• TASK OBJECTIVE: Tell how many lines in these records contain the string "agent", with only the number as the reply.

------------------------------------------------------------------------

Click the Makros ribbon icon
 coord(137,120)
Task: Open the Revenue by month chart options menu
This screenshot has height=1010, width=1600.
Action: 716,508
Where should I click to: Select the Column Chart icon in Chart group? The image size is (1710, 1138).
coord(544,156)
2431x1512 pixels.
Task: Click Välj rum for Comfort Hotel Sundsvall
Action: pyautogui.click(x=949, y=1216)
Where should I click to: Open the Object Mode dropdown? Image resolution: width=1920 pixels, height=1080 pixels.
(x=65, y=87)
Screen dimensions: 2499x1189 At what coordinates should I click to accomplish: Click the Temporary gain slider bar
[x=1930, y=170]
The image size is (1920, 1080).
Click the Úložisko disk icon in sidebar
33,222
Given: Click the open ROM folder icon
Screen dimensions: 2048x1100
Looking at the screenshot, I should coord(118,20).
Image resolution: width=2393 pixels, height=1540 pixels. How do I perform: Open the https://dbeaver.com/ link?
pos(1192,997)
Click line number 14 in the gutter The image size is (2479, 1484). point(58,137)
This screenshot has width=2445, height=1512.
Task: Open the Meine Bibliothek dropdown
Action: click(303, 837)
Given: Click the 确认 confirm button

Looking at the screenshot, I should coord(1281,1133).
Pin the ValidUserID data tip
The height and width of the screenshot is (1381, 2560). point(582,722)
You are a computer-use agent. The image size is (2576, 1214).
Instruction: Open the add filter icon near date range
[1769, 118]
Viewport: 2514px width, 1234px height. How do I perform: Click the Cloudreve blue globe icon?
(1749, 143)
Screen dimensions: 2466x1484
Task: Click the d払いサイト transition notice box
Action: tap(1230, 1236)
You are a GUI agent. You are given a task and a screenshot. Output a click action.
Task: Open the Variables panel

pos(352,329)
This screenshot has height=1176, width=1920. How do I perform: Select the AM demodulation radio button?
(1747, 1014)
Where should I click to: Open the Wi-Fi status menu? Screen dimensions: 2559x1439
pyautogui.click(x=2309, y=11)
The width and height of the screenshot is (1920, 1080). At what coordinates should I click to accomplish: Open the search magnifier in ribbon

------------------------------------------------------------------------

• TASK SOLUTION: 2